[Dataset entries]
──────

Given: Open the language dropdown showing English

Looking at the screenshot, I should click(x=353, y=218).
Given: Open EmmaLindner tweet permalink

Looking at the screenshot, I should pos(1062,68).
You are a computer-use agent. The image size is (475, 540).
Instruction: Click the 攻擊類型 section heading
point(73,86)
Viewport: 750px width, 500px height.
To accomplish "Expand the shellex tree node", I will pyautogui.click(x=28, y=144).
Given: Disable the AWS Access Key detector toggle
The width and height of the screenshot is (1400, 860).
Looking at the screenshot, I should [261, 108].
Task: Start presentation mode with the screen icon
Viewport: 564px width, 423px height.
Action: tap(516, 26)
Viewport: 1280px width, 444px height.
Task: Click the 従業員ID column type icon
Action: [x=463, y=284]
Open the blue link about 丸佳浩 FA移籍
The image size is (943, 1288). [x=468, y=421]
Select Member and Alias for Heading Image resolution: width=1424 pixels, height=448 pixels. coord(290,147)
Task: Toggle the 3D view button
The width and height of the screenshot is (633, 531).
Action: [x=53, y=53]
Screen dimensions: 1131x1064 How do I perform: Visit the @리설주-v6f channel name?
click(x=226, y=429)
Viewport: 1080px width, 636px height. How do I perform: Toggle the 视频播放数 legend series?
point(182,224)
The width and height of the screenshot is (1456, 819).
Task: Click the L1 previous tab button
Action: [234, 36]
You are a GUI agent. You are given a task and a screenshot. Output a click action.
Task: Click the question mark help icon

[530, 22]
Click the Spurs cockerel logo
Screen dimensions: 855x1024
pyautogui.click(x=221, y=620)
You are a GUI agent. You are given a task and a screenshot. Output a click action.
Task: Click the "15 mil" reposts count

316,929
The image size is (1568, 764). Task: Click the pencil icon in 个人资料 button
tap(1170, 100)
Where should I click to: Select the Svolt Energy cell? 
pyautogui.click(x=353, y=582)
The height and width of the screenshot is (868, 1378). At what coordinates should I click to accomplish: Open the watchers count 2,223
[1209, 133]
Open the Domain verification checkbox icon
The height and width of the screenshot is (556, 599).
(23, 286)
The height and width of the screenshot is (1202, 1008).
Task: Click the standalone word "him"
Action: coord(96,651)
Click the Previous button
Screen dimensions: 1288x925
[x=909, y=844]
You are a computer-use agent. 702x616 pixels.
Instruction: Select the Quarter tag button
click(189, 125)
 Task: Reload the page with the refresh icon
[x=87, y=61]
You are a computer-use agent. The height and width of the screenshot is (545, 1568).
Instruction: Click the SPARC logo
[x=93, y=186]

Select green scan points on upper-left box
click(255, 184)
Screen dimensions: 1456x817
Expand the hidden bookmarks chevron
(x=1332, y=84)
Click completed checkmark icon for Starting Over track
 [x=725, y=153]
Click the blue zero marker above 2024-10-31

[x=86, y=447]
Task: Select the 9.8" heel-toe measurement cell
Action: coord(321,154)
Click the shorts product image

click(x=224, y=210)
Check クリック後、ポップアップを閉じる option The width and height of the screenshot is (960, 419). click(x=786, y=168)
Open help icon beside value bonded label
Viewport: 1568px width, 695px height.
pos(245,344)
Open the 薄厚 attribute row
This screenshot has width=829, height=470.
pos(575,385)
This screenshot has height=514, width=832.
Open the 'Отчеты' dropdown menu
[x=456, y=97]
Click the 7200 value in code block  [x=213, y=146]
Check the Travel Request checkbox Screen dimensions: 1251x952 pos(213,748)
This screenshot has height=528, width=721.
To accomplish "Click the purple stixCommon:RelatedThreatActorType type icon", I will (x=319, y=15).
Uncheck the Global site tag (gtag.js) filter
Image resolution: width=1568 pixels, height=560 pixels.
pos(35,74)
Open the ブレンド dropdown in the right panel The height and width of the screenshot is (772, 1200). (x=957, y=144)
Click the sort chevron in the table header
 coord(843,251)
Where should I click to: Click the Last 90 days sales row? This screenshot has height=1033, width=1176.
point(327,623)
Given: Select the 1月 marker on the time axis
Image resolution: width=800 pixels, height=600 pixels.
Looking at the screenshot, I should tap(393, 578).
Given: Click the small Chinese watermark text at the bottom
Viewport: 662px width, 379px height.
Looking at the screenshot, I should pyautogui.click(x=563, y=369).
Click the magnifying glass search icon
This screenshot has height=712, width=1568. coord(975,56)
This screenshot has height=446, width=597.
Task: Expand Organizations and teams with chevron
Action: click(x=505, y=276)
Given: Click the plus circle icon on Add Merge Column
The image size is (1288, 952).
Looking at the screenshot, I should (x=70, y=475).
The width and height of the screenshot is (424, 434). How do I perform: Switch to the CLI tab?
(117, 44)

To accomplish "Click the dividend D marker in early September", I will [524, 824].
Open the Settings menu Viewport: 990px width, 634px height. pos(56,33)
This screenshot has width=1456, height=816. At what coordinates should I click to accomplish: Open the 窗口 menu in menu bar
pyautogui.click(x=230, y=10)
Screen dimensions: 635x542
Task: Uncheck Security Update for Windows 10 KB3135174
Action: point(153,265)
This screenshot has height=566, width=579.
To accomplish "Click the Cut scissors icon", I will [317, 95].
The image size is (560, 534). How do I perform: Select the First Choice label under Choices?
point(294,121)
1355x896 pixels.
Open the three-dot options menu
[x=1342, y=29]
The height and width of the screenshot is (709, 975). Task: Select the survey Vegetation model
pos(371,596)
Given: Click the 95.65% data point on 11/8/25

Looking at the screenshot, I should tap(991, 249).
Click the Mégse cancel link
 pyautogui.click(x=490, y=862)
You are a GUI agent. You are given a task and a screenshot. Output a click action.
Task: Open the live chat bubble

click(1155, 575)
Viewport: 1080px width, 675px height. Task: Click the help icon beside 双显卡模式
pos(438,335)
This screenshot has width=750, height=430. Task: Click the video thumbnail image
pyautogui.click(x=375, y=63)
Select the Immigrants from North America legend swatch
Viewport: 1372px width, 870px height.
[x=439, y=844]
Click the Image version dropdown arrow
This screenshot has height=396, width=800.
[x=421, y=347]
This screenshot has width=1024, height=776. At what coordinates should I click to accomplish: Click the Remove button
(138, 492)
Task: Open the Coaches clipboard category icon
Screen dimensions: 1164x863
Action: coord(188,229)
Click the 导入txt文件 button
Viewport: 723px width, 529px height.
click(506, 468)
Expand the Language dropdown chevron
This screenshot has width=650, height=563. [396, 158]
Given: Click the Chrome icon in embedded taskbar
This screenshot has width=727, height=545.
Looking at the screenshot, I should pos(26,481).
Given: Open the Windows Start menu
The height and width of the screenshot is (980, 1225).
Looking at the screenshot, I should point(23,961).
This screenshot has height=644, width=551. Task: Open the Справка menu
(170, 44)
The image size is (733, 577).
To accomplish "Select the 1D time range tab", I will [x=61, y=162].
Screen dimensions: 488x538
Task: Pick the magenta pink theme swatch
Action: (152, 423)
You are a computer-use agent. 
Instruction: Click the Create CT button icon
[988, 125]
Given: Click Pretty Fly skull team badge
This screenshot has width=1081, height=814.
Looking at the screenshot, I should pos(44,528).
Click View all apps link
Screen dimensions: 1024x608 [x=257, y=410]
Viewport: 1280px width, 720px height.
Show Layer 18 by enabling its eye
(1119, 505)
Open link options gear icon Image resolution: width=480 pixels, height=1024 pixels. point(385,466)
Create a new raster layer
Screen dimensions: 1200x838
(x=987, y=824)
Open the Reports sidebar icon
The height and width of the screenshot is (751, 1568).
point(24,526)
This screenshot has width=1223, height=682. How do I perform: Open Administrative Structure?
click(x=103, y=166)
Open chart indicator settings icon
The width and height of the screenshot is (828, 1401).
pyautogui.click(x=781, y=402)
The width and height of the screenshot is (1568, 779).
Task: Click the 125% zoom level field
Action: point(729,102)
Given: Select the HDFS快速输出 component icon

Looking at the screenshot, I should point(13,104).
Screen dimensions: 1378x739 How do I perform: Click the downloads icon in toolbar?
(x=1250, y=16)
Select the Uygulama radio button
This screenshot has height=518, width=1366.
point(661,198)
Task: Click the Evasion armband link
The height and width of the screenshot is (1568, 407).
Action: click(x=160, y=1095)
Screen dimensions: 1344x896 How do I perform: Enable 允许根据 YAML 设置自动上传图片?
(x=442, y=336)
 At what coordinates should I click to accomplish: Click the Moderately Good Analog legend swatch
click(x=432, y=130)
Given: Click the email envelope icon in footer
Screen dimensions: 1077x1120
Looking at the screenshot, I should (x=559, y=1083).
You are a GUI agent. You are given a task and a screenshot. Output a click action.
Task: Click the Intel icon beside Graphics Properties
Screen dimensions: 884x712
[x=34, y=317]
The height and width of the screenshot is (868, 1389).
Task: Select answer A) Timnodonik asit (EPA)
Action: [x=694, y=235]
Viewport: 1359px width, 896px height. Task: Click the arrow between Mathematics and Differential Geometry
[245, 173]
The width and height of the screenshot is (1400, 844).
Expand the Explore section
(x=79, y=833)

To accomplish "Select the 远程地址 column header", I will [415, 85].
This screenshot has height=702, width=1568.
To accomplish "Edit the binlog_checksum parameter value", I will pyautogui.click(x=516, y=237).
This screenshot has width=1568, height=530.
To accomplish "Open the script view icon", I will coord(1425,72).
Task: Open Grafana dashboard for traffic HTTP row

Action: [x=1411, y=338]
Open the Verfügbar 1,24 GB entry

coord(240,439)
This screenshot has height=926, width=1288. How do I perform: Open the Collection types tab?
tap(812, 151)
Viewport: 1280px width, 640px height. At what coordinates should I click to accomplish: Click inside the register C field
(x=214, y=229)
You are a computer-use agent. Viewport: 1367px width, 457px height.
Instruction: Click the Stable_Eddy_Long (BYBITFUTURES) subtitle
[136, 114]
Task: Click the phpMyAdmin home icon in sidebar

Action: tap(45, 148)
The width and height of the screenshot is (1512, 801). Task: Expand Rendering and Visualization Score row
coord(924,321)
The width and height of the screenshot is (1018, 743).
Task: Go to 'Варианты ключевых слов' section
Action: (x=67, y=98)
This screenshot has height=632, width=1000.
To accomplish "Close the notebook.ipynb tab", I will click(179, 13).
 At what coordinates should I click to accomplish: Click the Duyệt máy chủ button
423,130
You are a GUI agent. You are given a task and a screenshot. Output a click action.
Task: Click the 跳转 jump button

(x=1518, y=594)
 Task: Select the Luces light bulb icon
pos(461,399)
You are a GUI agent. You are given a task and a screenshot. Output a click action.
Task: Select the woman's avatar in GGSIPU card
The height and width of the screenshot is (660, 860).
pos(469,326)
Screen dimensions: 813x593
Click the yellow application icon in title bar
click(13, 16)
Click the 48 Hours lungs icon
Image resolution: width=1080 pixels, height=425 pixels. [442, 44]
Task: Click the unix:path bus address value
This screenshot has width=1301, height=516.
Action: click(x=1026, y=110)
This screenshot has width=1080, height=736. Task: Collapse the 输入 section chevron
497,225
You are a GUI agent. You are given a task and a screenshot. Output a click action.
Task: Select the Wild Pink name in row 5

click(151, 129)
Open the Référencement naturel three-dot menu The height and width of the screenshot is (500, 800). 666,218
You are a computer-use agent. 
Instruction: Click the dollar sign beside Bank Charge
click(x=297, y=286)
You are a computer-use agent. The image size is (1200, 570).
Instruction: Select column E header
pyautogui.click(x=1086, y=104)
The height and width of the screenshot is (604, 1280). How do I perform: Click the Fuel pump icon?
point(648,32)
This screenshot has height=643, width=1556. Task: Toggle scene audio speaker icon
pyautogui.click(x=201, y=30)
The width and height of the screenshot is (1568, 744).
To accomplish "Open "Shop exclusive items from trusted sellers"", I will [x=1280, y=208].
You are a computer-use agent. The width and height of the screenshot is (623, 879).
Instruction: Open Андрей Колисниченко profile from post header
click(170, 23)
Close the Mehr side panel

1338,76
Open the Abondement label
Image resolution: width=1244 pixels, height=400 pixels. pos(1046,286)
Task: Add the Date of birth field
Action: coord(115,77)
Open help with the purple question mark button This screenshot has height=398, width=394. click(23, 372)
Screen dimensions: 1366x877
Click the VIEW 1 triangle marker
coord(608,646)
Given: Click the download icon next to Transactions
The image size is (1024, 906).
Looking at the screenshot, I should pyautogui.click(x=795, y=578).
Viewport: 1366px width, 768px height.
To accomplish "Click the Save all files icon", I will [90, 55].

──────

*TASK GOAL:*
Lines from the start of the records through the one containing "You are a computer-use agent. The image size is (475, 540)." are what should be retyped, exactly and in full, both ends included.

*WRITTEN SOLUTION:*
Given: Open the language dropdown showing English

Looking at the screenshot, I should click(x=353, y=218).
Given: Open EmmaLindner tweet permalink

Looking at the screenshot, I should pos(1062,68).
You are a computer-use agent. The image size is (475, 540).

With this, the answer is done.